One of the most revelatory Irish bands of their generation, the Dublin guitar-based band’s incendiary 2015 debut album helped Dara Kiely find his yowling vocal when his mental state was poor within the four-piece band. The Last Riddler has Kiely’s screams and explosive bursts of roiling guitar and drums giving the impression of a man running wild.
Godless and glorious, mastering suspension, Why They Hide Their Bodies Under My Garage is seven minutes of gathering violence from screaming guitar, bass and superhuman effort from drummer Adam Faulkner.
Neil Hannon's genius in this tenth album from 2010 is perhaps one of his most consistent collections of songs. Both an elegant and witty balladeer in The Dogs & the Horses and Sunrise and the smug clown with National Express. Hannon’s best melodies and arrangements invariably accompany his better lyrics. When a Man Cries may be Hannon’s finest moment yet, a thoughtful evocation of masculine vulnerability. Hannon summons a brooding symphony behind it, illuminated by the tinkling of a music box.
Everyone from Christy Moore to Tupac Shakur has described the immigrant experience and the many difficulties that come with it. However, it is quite novel to hear an Irish group sing about it and have the destination be Ireland itself rather than London or New York. In years after the album’s launch in 2000 it has become to be seen as important for several reasons.
One is for its lyrical and musical ingenuity; the other is as a signifier of just how far Irish hip-hop has come – going from a niche genre that merely copied American acts to something that spoke to directly to Irish audiences about relevant topics. The album’s second single, Lights On, reflects the Irish experience with the group’s warm and clever sense of humour.
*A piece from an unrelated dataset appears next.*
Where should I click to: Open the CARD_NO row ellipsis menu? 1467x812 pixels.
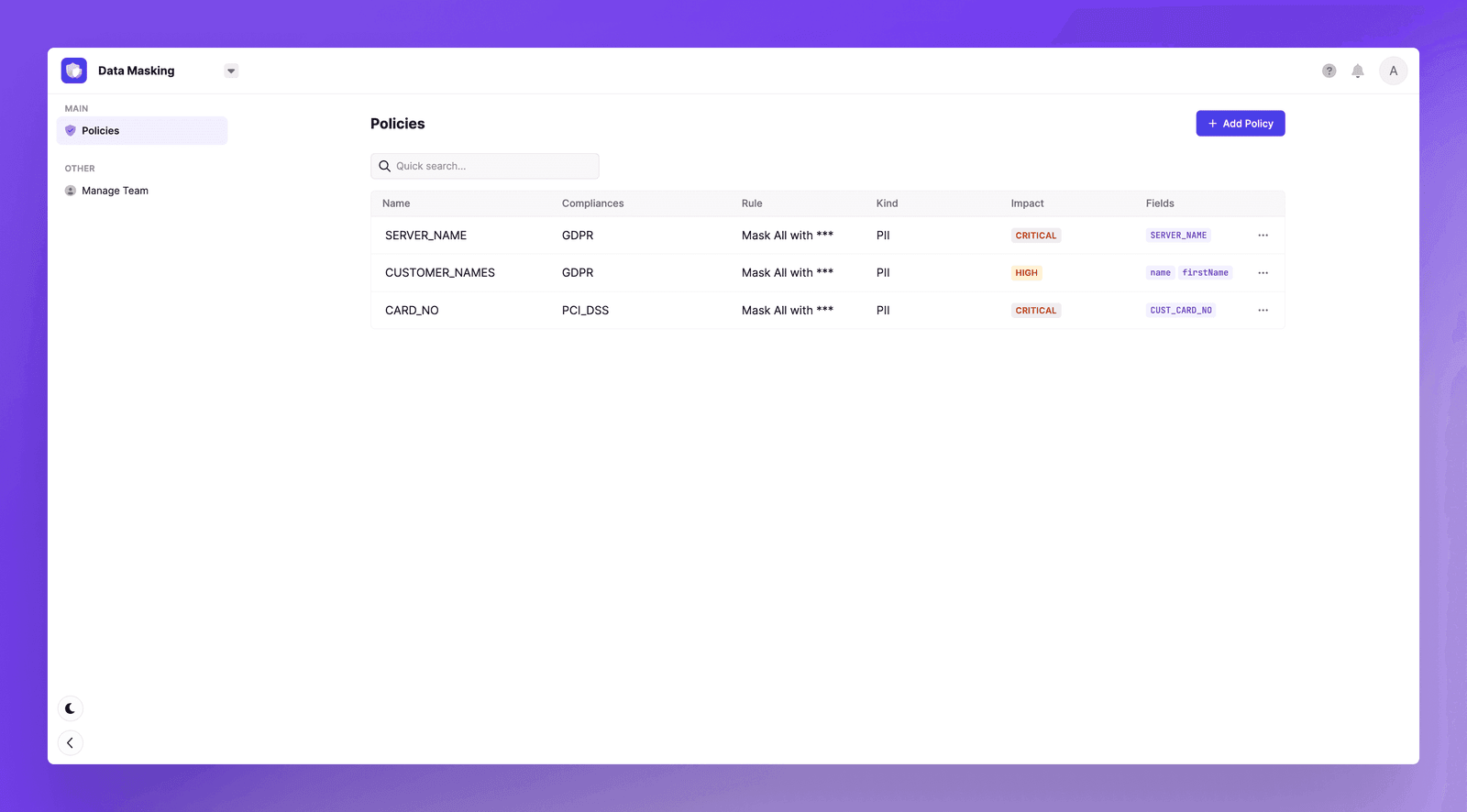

Live fast, die young, leave a beautiful corpse. That's precisely what these Dublin art-rockers did with their one and only album in 2006, splitting a year later. Unique, The Immediate constructed magical melodies around shifting and extraordinary drum beats so each song is unexpected and unpredictable in a way missing in most modern bands. Technically they play post-punk, but it is so advanced that practically becomes some kind of modern art rock.
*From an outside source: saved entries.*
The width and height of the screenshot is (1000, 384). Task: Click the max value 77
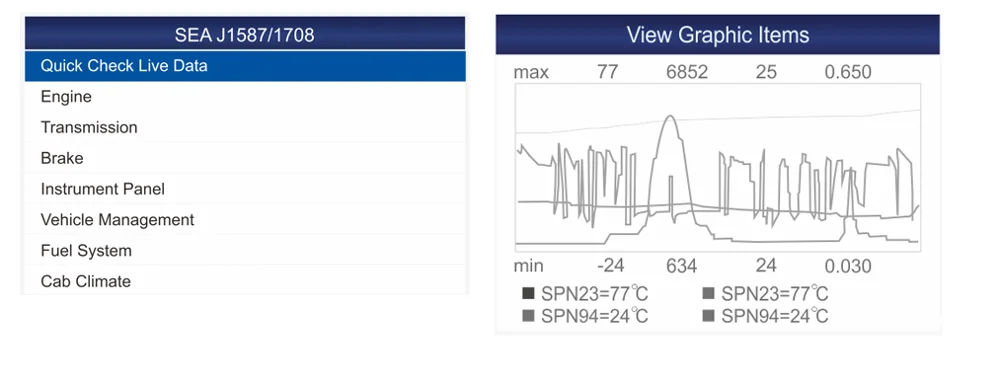point(608,72)
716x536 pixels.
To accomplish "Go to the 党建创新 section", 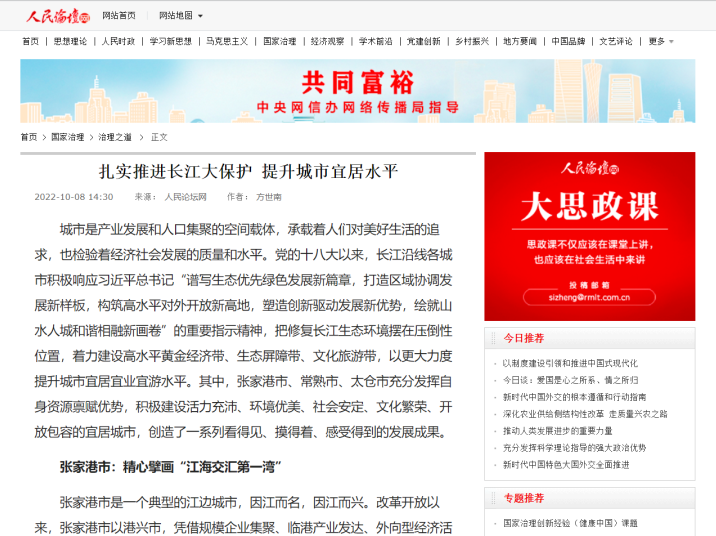I will tap(423, 41).
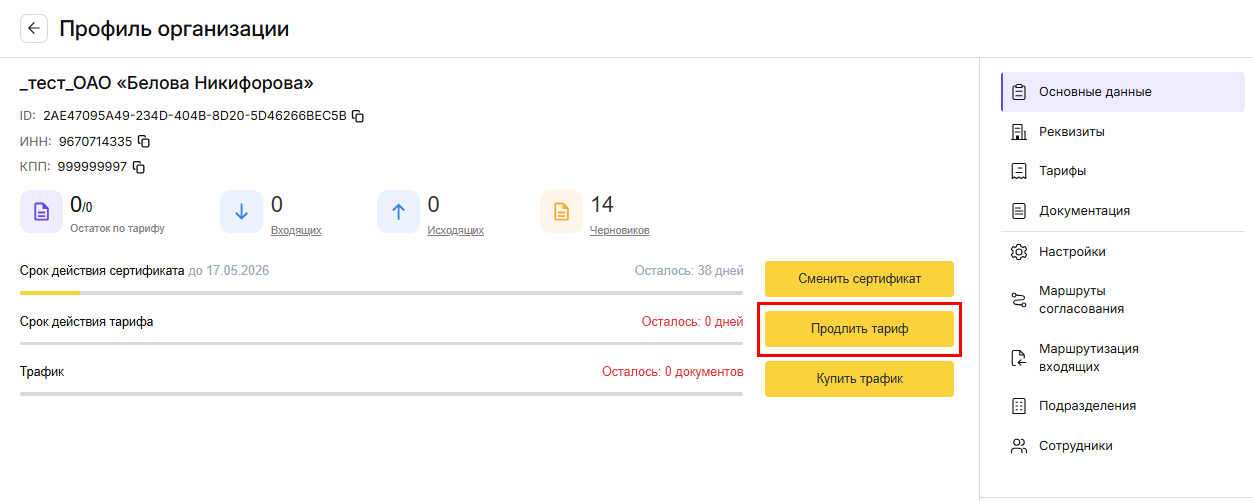The width and height of the screenshot is (1253, 501).
Task: Click the back arrow button
Action: (x=34, y=29)
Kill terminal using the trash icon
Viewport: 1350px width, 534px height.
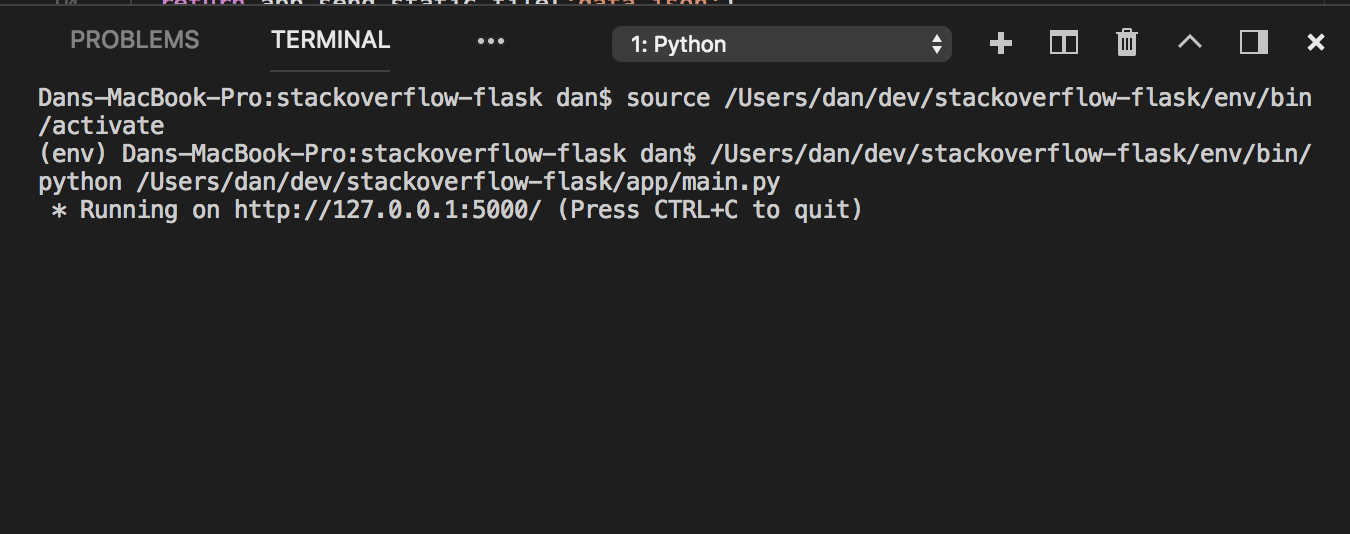click(x=1127, y=43)
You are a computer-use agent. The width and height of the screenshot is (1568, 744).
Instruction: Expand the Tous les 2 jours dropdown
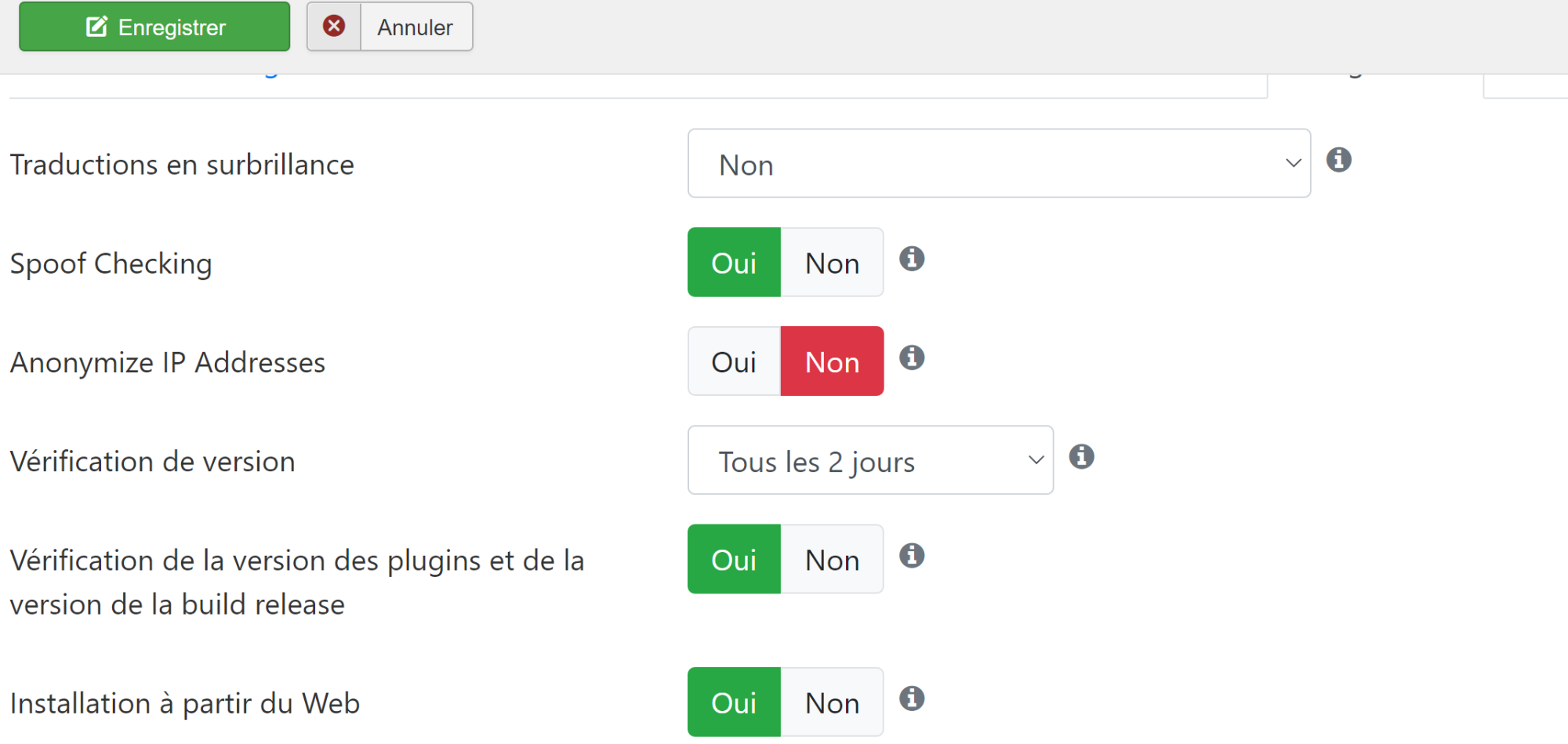pyautogui.click(x=870, y=460)
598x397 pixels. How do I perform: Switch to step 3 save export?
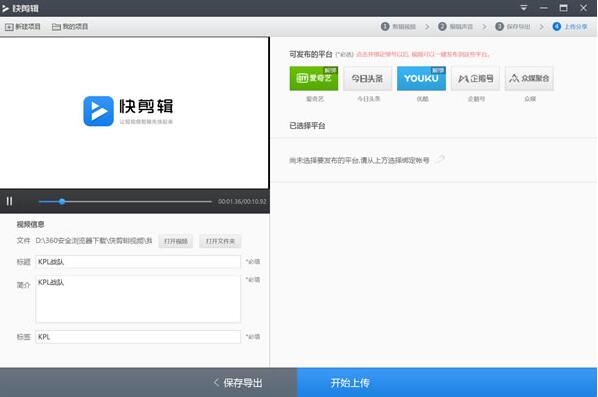513,26
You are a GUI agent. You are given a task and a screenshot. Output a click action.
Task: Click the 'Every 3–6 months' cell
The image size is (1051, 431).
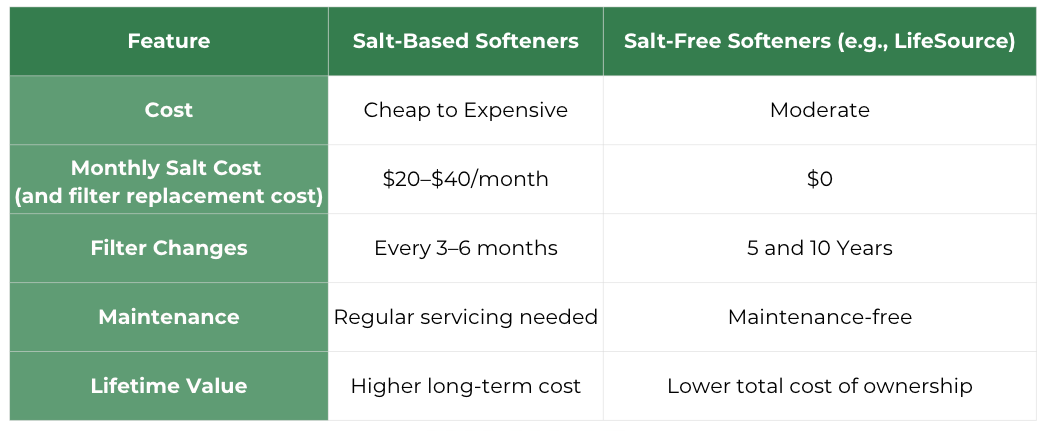(465, 248)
Released in 2010 after the end of The Immediate, Conor O'Brien's beautifully written, played and sung album Becoming a Jackal laid has a surprising level of maturity considering he was 26 years old at the time. Becoming a Jackal is an album of childhood fantasia, with the title-track displaying feral, bottled up then exploding angst and Set the Tigers Free’s nearly tangible tenderness.
The art of the three-minute pop song can't be understated, as proven by this Bangor trio's 2010 debut. With choruses so hummable that you only needed to hear them once for them to become earworms, it heralded a new era for guitar bands not afraid to embrace a pop sensibility.
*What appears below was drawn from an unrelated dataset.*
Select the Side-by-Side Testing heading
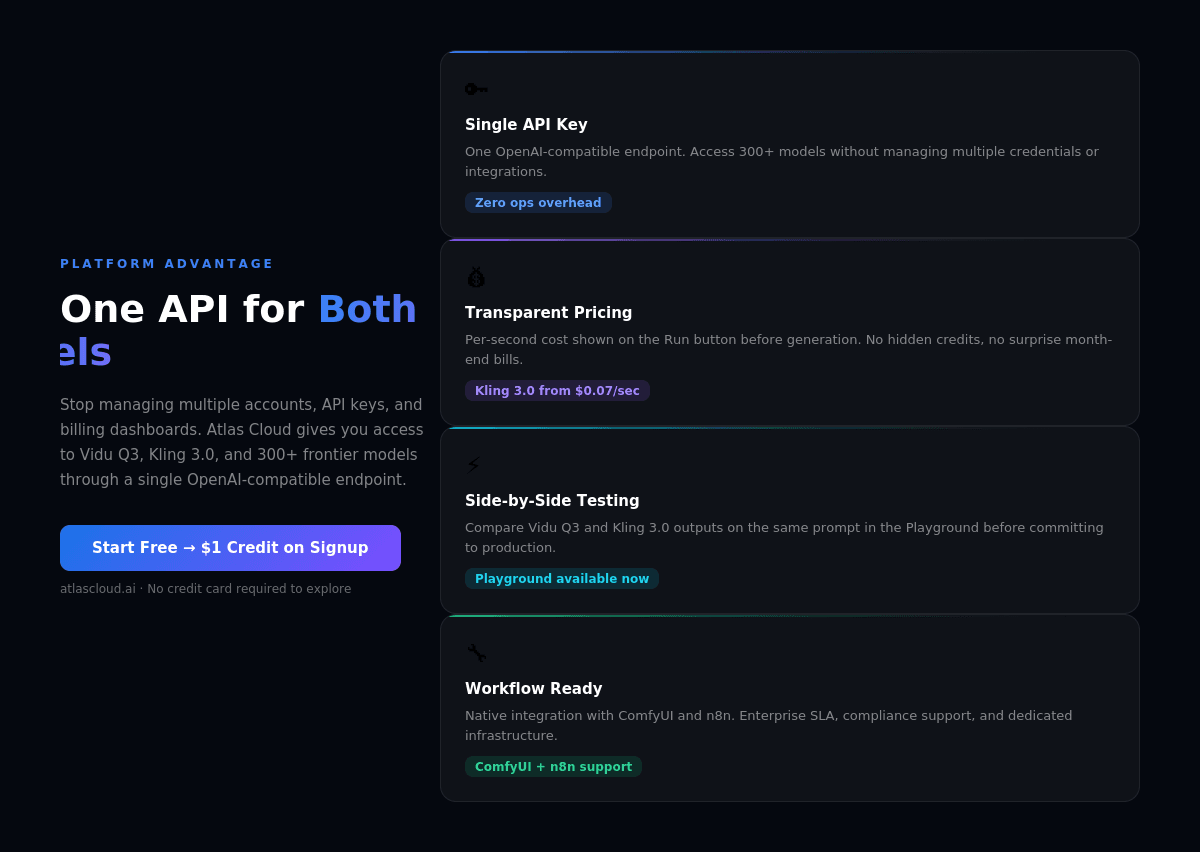(552, 501)
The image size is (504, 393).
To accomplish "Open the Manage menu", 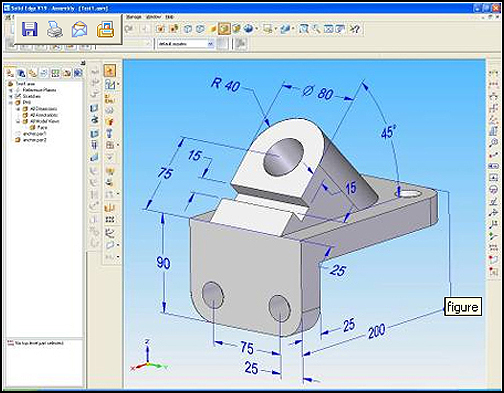I will tap(134, 17).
U2’s tenth studio album was arguably their last great album, from the soaring Beautiful Day to the laid-back Wild Honey. Their other masterpieces are 1987’s The Joshua Tree, imagined cathedrals of ecstasy and the second 1991’s Achtung Baby. All That You Can’t Leave Behind represents a collection of strong melodies. Every track has a resonance that doesn’t fade with repeated listening. All That You Can’t Leave Behind asks the same question again and again: What else in this damaged world would you spend time looking for?